WHAT THE TASK ASKS - Search the data for the string "Miércoles" and gather each line it is in.

EXERCISE DATA -
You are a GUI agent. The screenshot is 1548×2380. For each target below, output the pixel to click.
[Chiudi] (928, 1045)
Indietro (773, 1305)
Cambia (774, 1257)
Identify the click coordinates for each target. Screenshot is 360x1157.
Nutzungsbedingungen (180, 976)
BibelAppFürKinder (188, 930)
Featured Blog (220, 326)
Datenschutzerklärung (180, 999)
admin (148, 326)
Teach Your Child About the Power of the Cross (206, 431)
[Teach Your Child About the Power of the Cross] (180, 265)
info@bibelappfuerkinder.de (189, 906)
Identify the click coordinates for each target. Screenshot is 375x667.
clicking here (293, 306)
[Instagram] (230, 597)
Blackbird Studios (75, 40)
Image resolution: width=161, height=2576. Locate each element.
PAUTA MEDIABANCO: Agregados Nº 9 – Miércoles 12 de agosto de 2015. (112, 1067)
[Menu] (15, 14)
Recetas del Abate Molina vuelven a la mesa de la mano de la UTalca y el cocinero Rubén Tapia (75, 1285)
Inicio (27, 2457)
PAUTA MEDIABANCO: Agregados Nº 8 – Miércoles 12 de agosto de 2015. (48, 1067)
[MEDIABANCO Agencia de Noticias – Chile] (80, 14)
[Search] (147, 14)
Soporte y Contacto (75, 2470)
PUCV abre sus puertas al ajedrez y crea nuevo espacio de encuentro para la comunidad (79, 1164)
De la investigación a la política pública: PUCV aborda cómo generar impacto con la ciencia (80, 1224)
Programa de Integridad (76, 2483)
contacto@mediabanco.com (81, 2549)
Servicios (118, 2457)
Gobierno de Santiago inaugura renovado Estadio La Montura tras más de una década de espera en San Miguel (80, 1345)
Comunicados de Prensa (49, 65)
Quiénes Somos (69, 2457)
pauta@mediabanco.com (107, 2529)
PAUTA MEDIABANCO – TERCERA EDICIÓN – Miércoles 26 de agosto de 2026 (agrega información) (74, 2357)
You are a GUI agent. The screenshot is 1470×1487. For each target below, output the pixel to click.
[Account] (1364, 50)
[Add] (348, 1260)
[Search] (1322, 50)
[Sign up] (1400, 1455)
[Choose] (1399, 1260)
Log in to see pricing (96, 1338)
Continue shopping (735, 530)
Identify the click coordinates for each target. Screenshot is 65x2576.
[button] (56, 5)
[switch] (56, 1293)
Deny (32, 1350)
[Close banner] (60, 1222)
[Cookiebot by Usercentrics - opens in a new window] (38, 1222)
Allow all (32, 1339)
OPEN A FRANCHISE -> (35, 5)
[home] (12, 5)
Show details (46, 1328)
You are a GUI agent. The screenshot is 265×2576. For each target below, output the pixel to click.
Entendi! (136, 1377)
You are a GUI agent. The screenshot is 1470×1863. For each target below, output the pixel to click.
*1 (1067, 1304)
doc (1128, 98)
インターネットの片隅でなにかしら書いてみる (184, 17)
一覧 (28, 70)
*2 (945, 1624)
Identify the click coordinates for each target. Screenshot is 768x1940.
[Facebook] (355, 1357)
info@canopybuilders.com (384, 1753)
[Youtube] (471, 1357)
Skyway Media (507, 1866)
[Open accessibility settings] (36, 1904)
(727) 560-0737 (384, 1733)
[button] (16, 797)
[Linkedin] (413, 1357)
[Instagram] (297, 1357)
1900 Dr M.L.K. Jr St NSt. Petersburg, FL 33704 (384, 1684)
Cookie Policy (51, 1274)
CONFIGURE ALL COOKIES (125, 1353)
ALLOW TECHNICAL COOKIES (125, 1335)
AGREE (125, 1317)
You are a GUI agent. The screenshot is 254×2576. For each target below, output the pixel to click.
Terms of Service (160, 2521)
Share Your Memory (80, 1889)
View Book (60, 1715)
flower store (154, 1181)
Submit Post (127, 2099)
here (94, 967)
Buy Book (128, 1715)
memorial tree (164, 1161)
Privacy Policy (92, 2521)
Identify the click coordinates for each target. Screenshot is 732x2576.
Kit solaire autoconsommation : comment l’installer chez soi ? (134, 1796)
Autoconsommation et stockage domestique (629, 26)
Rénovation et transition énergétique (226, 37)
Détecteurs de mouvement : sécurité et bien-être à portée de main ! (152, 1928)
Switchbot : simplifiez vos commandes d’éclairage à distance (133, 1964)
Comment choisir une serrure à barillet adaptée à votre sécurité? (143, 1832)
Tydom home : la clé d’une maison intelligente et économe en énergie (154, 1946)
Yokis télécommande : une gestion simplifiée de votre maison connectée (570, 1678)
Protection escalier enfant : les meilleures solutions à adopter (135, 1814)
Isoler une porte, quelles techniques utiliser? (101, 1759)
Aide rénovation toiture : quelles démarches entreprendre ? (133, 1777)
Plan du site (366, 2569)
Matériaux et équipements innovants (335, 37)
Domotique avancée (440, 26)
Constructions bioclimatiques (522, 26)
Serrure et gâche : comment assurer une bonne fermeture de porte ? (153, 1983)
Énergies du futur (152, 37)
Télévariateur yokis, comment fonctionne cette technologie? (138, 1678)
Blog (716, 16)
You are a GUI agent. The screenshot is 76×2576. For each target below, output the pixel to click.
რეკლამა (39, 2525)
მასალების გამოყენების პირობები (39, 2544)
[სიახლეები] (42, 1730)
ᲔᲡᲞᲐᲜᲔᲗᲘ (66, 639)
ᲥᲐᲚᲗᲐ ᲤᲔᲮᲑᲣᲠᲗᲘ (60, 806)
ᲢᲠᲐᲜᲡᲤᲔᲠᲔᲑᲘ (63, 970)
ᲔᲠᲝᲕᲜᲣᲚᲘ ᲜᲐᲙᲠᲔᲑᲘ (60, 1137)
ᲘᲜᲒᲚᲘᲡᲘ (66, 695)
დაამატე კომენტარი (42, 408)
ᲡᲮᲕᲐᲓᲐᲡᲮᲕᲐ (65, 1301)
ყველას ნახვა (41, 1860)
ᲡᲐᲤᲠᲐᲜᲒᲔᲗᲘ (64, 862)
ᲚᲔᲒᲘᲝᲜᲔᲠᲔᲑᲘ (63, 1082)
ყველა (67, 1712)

OUTPUT -
PAUTA MEDIABANCO: Agregados Nº 9 – Miércoles 12 de agosto de 2015. (112, 1067)
PAUTA MEDIABANCO: Agregados Nº 8 – Miércoles 12 de agosto de 2015. (48, 1067)
PAUTA MEDIABANCO – TERCERA EDICIÓN – Miércoles 26 de agosto de 2026 (agrega información) (74, 2357)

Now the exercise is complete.